Work required → No pictures belong in the copy. Set down exactly the lines from the one that contains "Given: Click the 已成交 timeline marker" through the end of the data.

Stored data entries
━━━━━━━━━━━━━━━━
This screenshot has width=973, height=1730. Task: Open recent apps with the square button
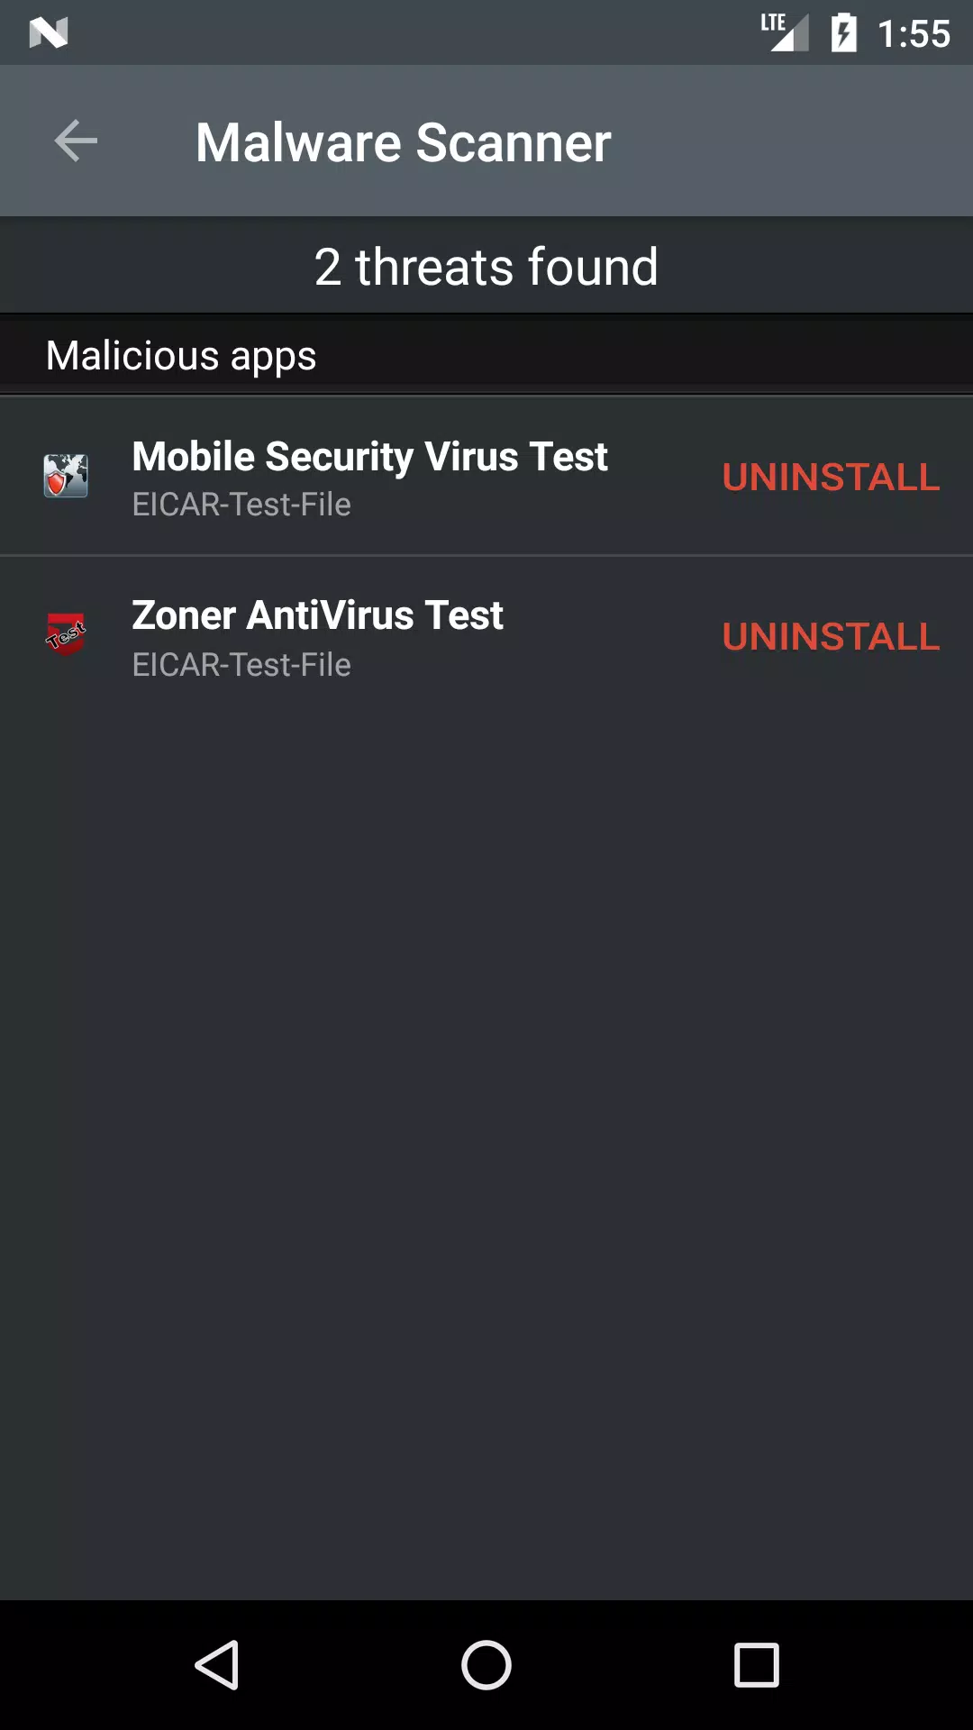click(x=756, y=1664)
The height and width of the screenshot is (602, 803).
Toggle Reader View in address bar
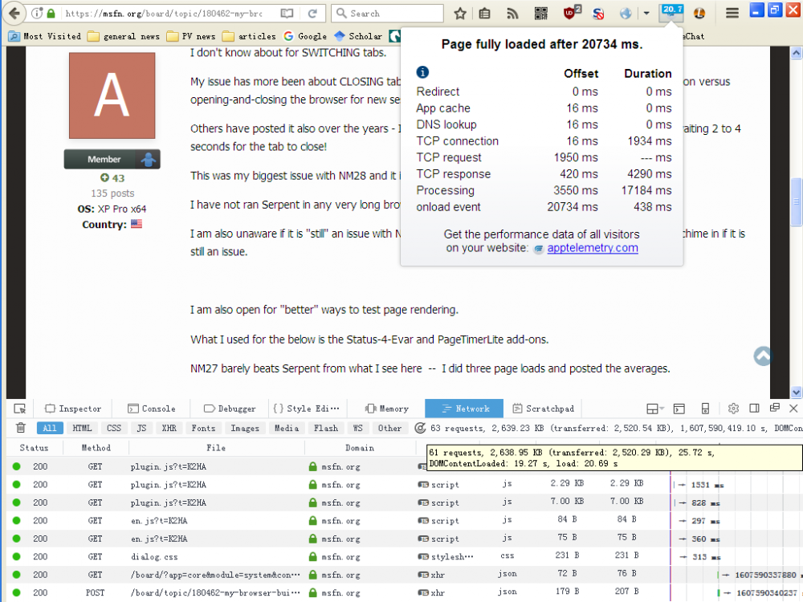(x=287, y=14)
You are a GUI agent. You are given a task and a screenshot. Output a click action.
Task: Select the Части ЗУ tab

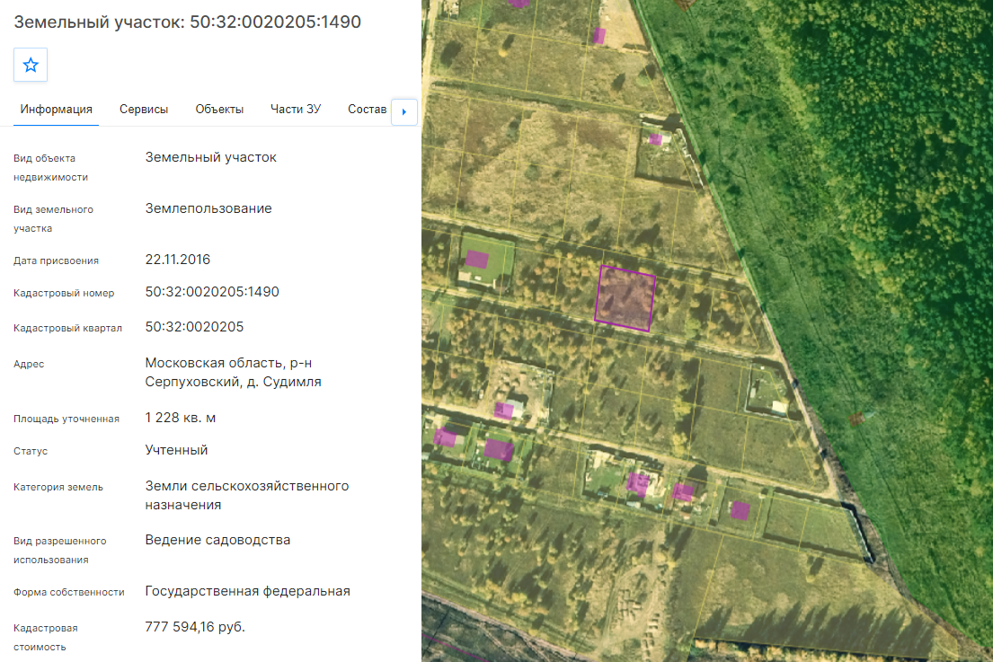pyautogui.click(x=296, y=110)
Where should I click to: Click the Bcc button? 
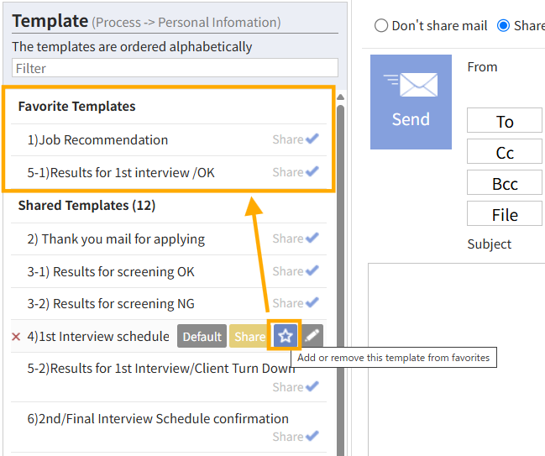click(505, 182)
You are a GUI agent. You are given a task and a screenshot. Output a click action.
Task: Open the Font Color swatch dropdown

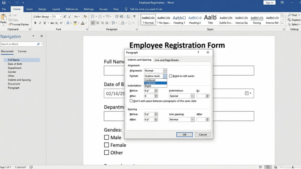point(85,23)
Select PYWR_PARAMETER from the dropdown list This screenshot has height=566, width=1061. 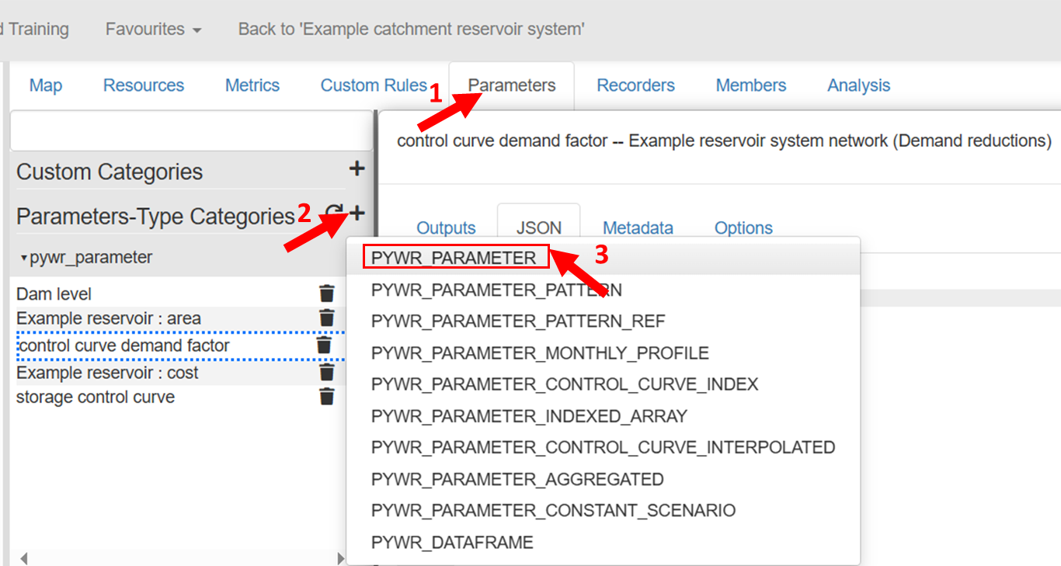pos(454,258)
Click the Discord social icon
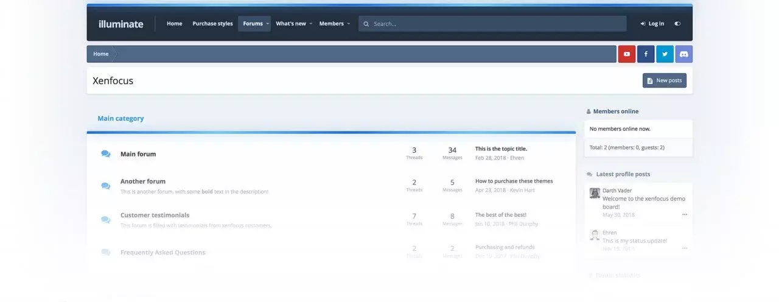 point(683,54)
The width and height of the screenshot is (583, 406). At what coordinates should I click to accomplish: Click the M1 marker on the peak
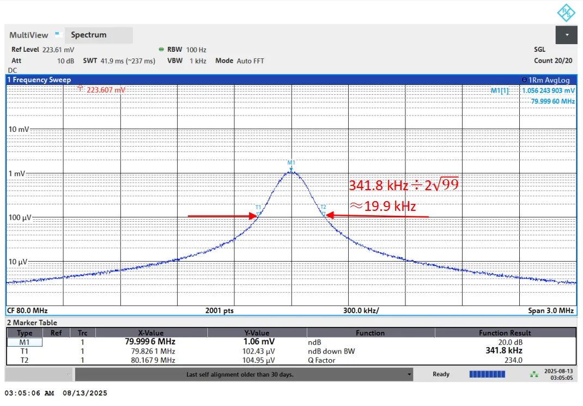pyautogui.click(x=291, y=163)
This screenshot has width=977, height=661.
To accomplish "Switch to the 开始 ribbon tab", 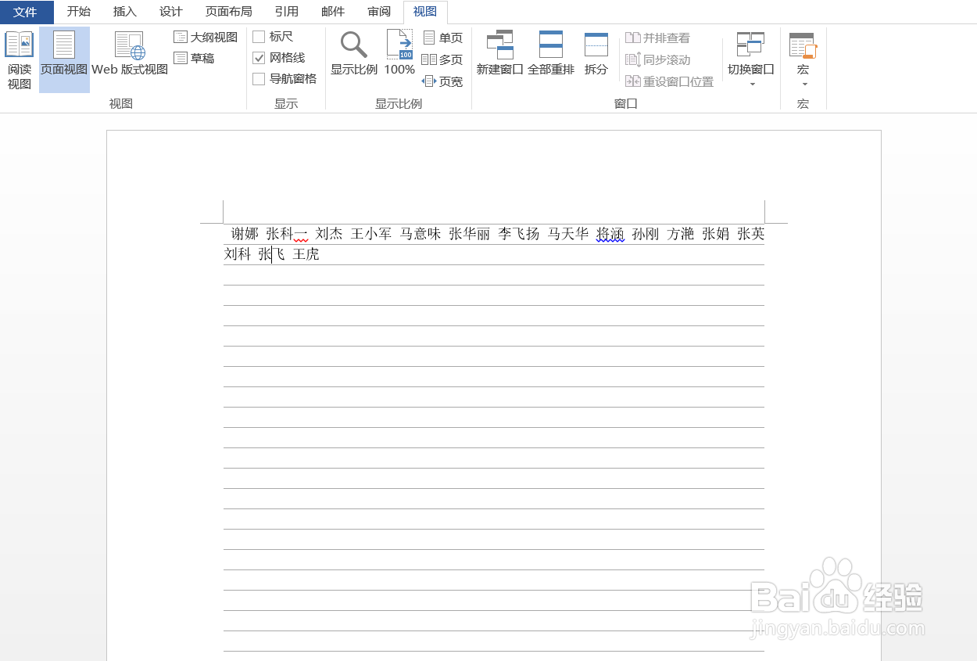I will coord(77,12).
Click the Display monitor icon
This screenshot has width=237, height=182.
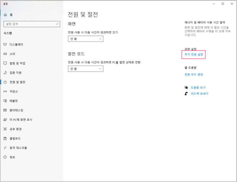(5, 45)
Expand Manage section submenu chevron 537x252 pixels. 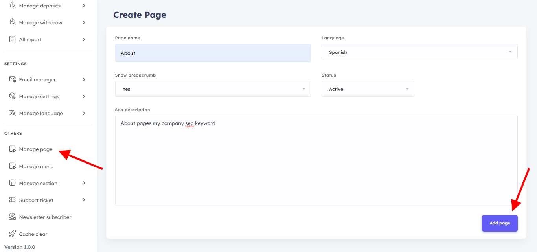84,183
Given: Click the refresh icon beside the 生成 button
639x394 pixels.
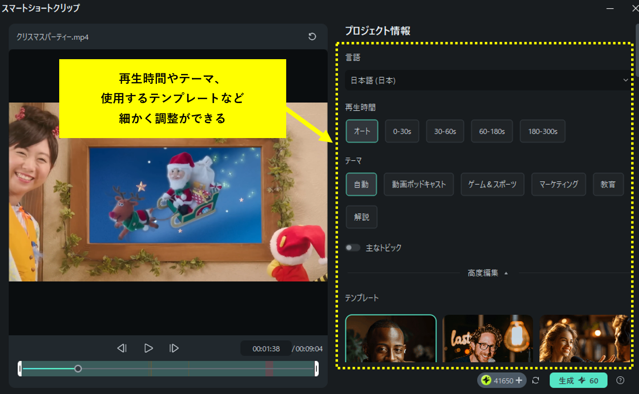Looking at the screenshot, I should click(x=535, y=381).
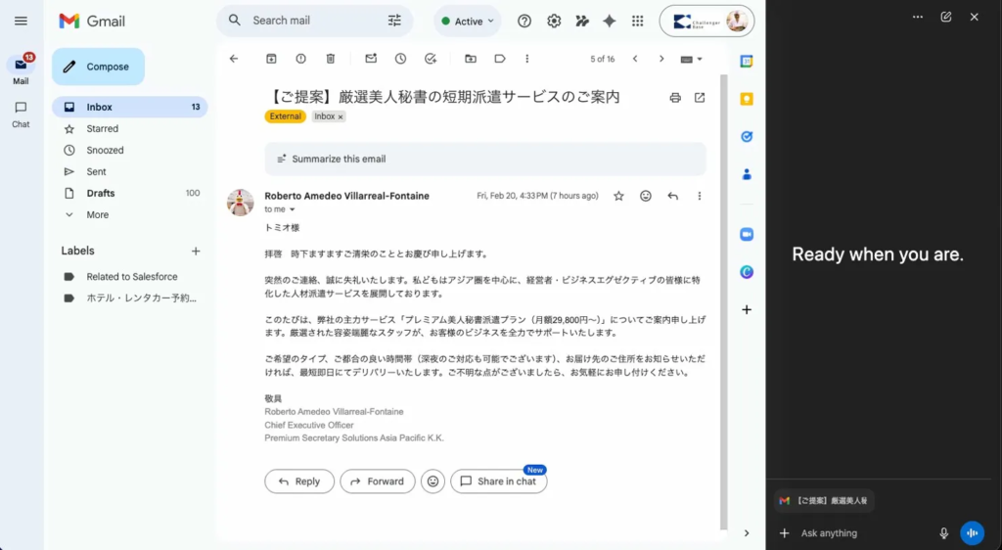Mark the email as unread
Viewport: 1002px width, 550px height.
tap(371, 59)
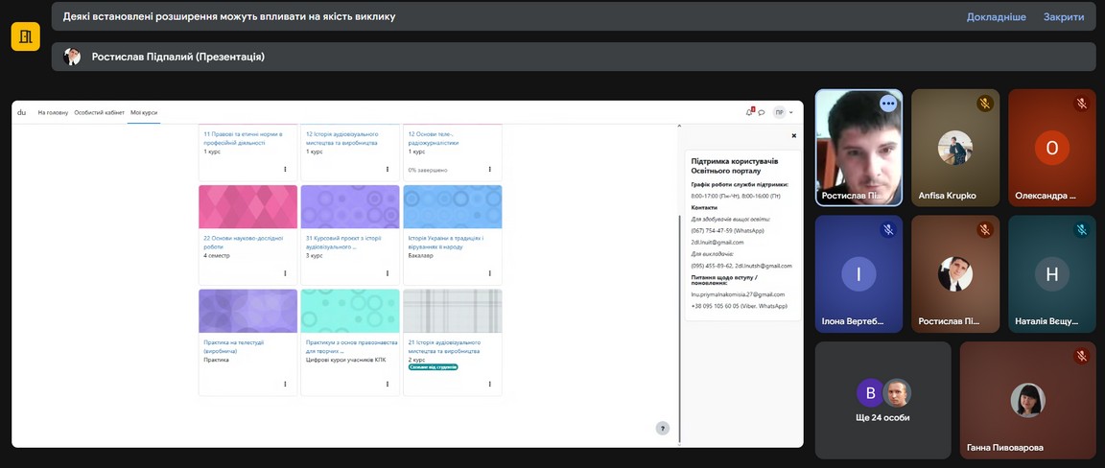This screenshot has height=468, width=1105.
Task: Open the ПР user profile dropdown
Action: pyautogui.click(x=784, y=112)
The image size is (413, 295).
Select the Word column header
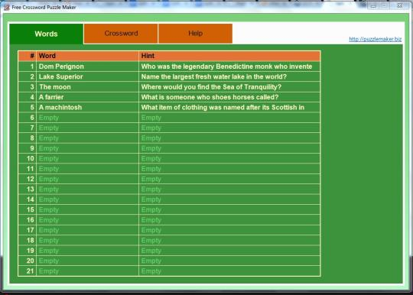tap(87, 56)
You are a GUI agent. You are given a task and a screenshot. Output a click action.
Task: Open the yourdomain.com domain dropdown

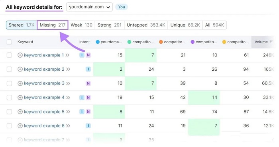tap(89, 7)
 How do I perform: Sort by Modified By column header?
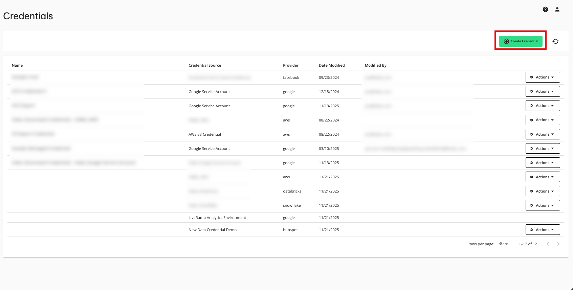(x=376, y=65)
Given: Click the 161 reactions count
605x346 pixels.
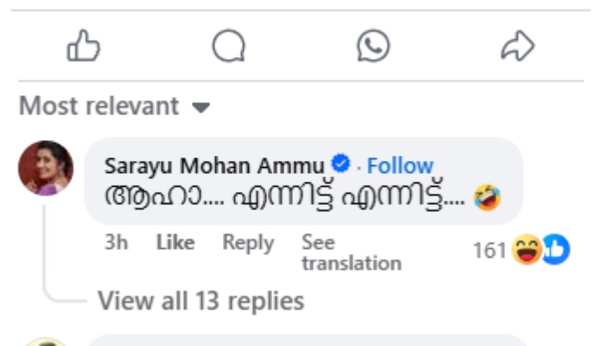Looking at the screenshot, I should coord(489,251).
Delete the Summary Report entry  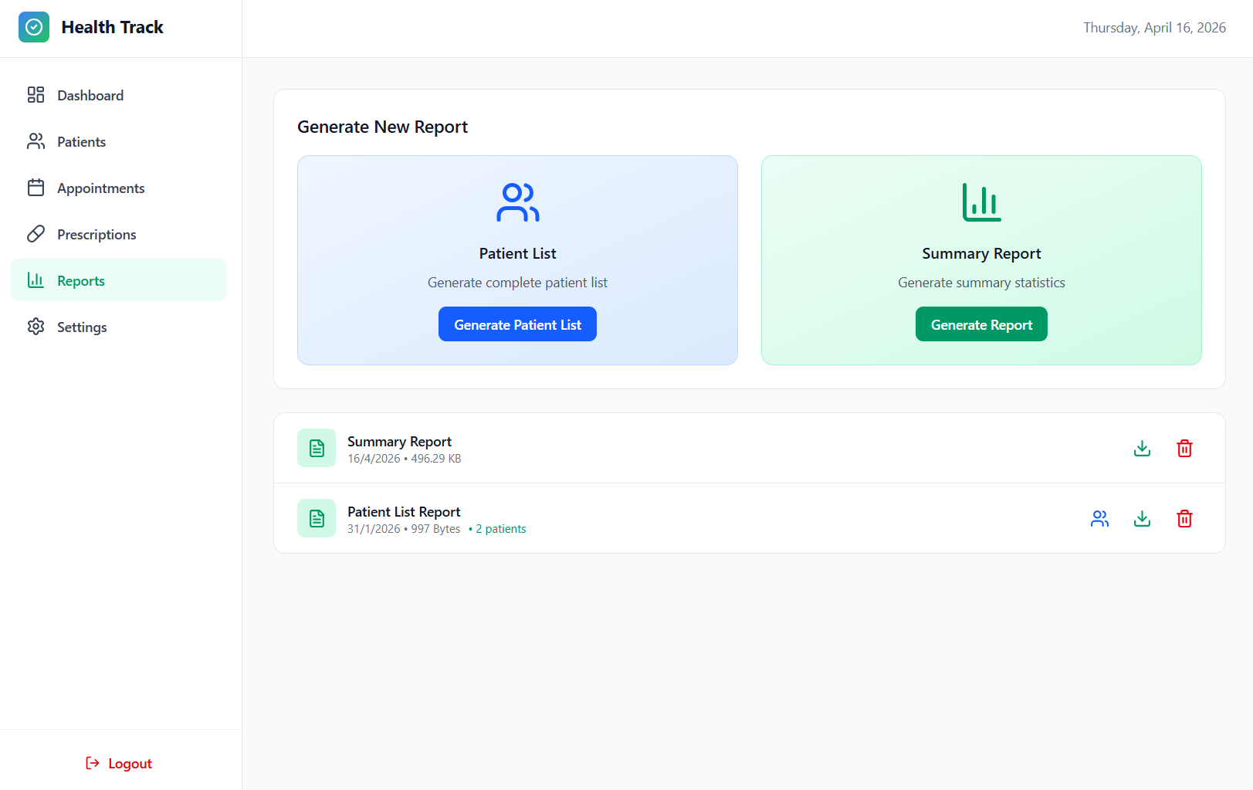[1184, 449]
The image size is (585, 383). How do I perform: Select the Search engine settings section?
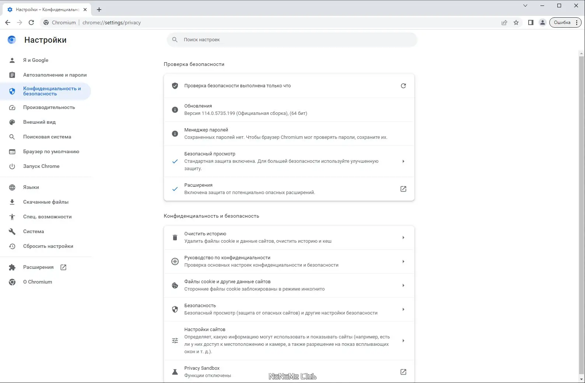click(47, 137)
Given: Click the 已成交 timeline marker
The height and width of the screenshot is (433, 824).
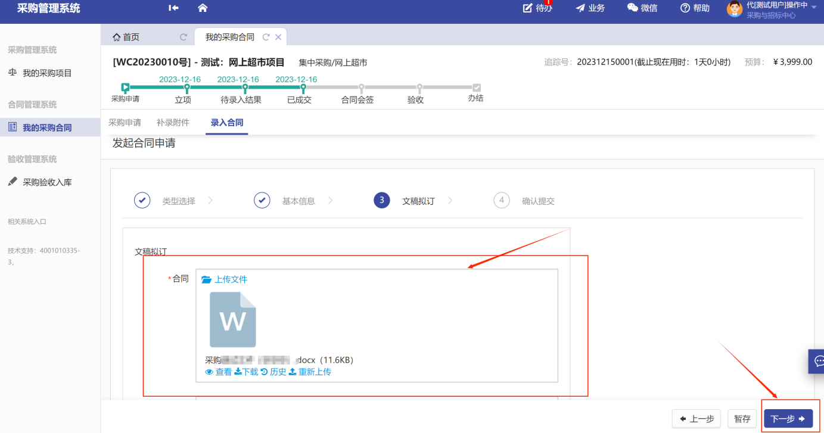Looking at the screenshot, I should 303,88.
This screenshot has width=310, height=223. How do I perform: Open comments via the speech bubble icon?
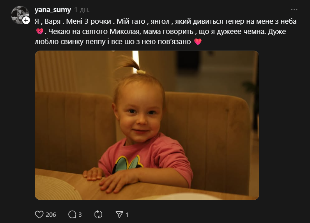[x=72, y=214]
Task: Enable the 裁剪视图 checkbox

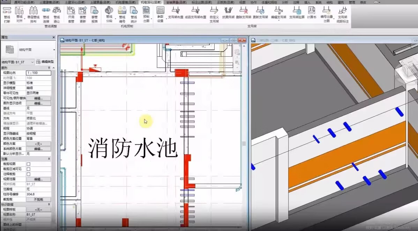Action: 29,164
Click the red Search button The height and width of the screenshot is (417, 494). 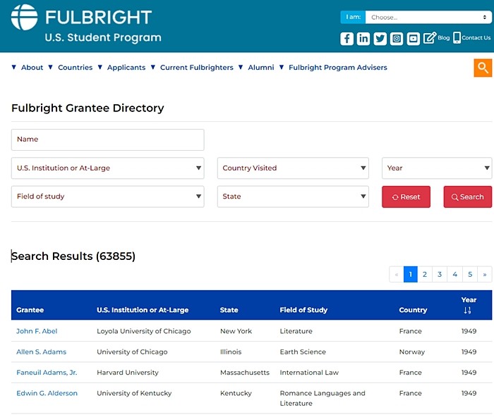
━━━━━━━━━━━━━━━━
Answer to the exercise →
Given: Click the 已成交 timeline marker
The height and width of the screenshot is (433, 824).
Looking at the screenshot, I should 303,88.
This screenshot has width=310, height=223. How do I perform: Open comments via the speech bubble icon?
[x=72, y=214]
Task: Enable the 裁剪视图 checkbox

Action: 29,164
Click the red Search button The height and width of the screenshot is (417, 494). 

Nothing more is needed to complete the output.